» **WHAT YOU WILL DO**
Rewrite the part of the records that opens with the line containing "Find the location of a particular element. The" and closes with the line containing "humorous (1309, 157)", swapping "dialogue" for "conversation" and leaving everything else unchanged.

» **GIVEN DATA**
— START —

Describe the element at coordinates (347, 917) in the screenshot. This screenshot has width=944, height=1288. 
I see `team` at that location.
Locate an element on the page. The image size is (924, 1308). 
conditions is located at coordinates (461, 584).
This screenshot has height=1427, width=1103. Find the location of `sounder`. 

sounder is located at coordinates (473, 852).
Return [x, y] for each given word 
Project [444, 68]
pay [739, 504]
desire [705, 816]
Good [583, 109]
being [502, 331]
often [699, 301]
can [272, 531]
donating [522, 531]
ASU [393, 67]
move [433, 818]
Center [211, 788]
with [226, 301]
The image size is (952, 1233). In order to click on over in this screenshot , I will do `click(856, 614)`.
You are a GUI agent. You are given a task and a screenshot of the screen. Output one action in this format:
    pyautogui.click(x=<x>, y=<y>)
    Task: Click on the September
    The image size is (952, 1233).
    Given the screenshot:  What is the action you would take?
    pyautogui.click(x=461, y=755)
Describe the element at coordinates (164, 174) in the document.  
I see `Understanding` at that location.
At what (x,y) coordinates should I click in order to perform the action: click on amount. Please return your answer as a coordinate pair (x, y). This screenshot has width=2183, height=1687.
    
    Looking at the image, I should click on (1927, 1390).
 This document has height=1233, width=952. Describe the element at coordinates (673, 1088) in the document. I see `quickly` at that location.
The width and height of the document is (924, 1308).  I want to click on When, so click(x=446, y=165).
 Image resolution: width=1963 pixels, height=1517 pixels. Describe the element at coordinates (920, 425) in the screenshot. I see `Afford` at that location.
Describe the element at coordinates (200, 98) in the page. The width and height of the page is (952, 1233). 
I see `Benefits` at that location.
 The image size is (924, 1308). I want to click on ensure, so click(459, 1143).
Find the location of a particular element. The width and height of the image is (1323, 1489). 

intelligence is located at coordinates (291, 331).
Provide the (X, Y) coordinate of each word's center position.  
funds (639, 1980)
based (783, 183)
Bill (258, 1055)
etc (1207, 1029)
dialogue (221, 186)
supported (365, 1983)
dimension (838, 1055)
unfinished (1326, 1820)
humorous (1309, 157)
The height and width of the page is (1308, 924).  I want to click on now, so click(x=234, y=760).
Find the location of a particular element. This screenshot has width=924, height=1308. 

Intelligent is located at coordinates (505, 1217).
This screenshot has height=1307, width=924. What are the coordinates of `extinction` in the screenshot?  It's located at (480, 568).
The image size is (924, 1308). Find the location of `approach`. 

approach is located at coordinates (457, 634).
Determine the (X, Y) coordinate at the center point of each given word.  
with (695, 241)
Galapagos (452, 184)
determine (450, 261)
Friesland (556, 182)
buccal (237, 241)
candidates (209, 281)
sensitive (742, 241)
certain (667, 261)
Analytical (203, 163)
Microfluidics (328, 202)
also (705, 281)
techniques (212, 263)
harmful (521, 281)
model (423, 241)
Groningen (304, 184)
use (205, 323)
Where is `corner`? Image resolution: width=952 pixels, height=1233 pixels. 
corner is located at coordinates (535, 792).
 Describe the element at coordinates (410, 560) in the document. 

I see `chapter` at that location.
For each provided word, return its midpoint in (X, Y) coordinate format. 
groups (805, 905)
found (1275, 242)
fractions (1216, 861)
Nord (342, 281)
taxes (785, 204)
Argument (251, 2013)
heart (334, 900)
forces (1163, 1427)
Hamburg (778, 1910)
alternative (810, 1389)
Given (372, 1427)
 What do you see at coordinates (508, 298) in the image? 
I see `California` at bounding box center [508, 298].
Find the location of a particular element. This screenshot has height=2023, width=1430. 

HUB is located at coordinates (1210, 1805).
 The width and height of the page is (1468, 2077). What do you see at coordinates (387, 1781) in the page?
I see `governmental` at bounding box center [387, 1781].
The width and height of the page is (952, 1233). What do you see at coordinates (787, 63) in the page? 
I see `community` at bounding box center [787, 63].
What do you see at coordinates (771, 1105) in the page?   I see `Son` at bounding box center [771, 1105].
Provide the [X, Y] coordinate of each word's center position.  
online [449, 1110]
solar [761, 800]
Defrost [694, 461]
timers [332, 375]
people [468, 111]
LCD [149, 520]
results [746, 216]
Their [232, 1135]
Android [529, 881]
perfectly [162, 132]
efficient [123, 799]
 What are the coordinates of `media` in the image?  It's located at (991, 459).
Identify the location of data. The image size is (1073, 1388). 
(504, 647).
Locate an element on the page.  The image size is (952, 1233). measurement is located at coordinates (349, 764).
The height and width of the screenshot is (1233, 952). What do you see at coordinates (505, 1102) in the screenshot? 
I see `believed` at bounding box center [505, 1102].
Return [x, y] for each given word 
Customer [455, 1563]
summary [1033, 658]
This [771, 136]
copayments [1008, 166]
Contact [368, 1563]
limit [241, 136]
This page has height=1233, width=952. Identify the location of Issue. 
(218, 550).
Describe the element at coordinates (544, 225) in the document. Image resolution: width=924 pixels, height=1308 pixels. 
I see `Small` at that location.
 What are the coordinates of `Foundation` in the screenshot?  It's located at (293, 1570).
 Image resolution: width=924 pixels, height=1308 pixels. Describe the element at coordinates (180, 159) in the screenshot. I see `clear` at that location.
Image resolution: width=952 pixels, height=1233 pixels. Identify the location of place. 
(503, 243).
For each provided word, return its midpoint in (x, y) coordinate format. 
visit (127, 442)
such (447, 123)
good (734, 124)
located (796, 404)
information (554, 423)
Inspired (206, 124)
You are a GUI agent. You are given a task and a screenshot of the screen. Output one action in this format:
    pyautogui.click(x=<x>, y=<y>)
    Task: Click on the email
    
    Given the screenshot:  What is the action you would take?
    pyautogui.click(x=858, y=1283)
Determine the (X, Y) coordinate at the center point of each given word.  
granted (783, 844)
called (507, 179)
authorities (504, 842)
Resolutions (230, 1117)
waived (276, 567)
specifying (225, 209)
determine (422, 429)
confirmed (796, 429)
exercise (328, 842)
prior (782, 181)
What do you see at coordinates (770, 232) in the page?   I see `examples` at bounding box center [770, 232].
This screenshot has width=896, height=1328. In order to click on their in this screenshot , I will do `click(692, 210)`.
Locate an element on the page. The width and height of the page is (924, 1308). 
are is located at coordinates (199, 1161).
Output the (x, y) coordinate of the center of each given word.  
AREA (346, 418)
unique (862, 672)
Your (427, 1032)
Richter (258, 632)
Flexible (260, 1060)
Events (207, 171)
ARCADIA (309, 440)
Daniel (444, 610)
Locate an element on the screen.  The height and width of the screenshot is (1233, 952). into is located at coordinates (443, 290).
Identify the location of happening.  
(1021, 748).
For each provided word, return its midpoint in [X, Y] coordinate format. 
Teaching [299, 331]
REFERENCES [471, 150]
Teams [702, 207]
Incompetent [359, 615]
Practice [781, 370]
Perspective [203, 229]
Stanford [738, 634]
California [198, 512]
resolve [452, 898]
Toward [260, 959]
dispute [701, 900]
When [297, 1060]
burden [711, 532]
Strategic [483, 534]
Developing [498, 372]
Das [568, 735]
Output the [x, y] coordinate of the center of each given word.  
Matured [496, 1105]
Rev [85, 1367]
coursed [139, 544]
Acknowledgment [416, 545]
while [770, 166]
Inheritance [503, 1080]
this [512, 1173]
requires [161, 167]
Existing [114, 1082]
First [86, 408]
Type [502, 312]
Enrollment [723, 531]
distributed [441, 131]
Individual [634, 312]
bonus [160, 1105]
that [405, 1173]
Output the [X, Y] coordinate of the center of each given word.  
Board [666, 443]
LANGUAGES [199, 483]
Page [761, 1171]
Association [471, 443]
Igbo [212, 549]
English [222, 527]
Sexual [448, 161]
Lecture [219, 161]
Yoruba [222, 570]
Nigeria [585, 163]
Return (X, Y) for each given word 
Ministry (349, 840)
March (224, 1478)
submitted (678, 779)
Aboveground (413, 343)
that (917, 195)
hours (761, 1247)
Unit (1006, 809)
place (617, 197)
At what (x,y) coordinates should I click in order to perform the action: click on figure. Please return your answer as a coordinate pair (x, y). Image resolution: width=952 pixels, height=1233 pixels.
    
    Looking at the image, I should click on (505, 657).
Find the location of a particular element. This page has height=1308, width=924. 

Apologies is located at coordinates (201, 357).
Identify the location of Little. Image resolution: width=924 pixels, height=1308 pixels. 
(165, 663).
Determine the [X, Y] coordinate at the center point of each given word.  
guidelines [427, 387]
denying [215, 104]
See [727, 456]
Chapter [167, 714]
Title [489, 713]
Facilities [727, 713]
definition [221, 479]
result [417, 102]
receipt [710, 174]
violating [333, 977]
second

— END —

» **COMPLETED TASK**
Find the location of a particular element. The width and height of the image is (1323, 1489). 

intelligence is located at coordinates (291, 331).
Provide the (X, Y) coordinate of each word's center position.  
funds (639, 1980)
based (783, 183)
Bill (258, 1055)
etc (1207, 1029)
conversation (221, 186)
supported (365, 1983)
dimension (838, 1055)
unfinished (1326, 1820)
humorous (1309, 157)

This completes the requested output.